‘Hurst Christology class serves ‘the Other’
November 12, 2014
Contributed photo: Students from a Christology class taught by Mary Hembrow-Snyder, Ph.D., took part in a Service Learning project at the end of October. The class served dinners to between 25 to 30 residents at the Emergency Shelter and the Lodge on Sass.
Sixty students from Mary Hembrow-Snyder’s, Ph.D., Christology classes recently worked along side Service Learning Office to provide home-cooked meals for the residents of the Emergency Homeless Shelter and the Lodge on Sassafras Street as part of the Community Shelter Services program in Erie.
The service projects took place on Oct. 23, 24, 29 and 31 this year. The projects have been going on for over 10 years now, and have taken place through various classes.
The project is geared toward the actual practice of what the students learn in class. It helps to make concrete and realize the theories and lessons of Jesus which the students learn in the classroom. The idea sprouted from a conversation between Hembrow-Snyder and Sister Michelle Shroeck.
“We were trying to find a way to give the students some experience of working with people in Erie who for one or another reasons who were disadvantaged,” said Hembrow-Snyder.
“We just started doing it, and we did not know what we were doing.”
The students provided the drive to keep the project going, according to Hembrow-Snyder.
Although they were originally hesitant to do it, eventually they “were so glad they did,” Hembrow-Snyder said.
The entire project was student-run, with small groups planning everything from the menu to the decorations to cooking and serving the meal to the residents of the shelters.
The most important piece of the project, according to Hembrow-Snyder, is that the students “sit down as equals with people who are looked down upon as ‘the Other’ by many people in the city of Erie.”
For some students, it was the first time they had ever been in contact with people at that level of poverty and marginalization.
The management of the project has also shifted to include Bethany Brun, the Service Learning Coordinator, and Colin Hurley, the Community Outreach Director. Brun has been working with the project for the past four years.
One of the aspects she has seen most is the positive outreach the project does for the university.
“They absolutely love when we come,” said Brun. “Mercyhurst is very well represented. And the clients [at the shelter] are very grateful.”
Projects like this, involving large amounts of people, are not without difficulties.

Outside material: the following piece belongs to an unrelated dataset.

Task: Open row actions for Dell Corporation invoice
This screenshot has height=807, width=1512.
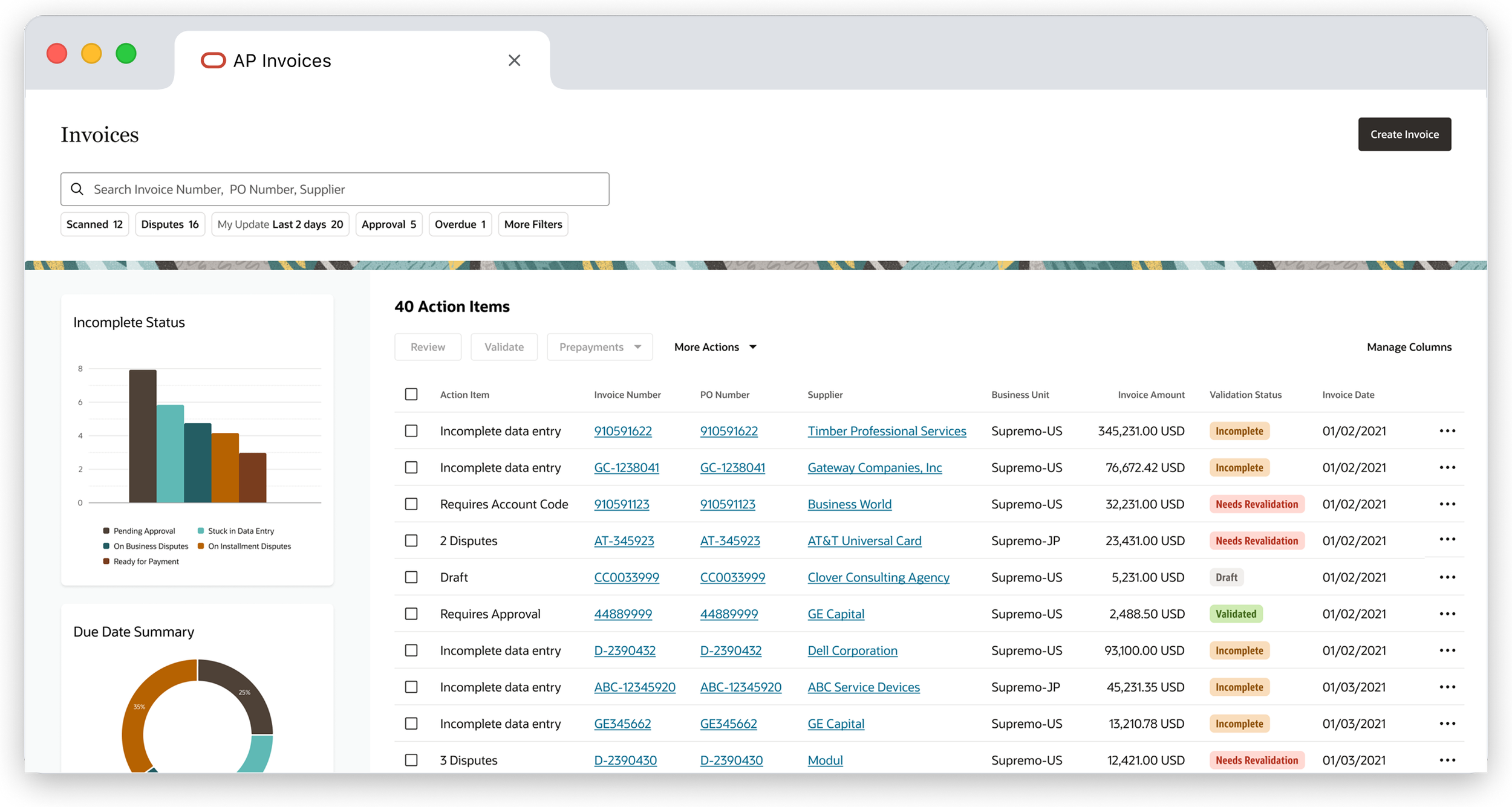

“You’re going to run into the issues of a group of students working together,” said Brun. “Within the group project, you are going to run into the dynamics. You’re going to get a couple of leaders and everyone else kind of following along. Some people are going to choose to put in a little more effort than others.”
Claire Edmunds, a senior, was one of the team leaders for the project, and helped organize one of the meals at the Emergency Shelter.
The benefits of the project, for her, were directed toward its ability to break down barriers between people.
“I think it gave the students a chance to better connect with a group of people that they probably don’t get to speak with much, or interact with much,” said Edmunds. “I think I saw a lot of attitudes change towards the issue of homelessness in general.”
“It makes me wish I had taken Dr. Hembrow-Snyder’s class,” said Brun. As an Americorps VISTA and coordinator of Service Learning, working with poverty and poverty reduction, she sees these events as “a great way to see a need and meet a need.”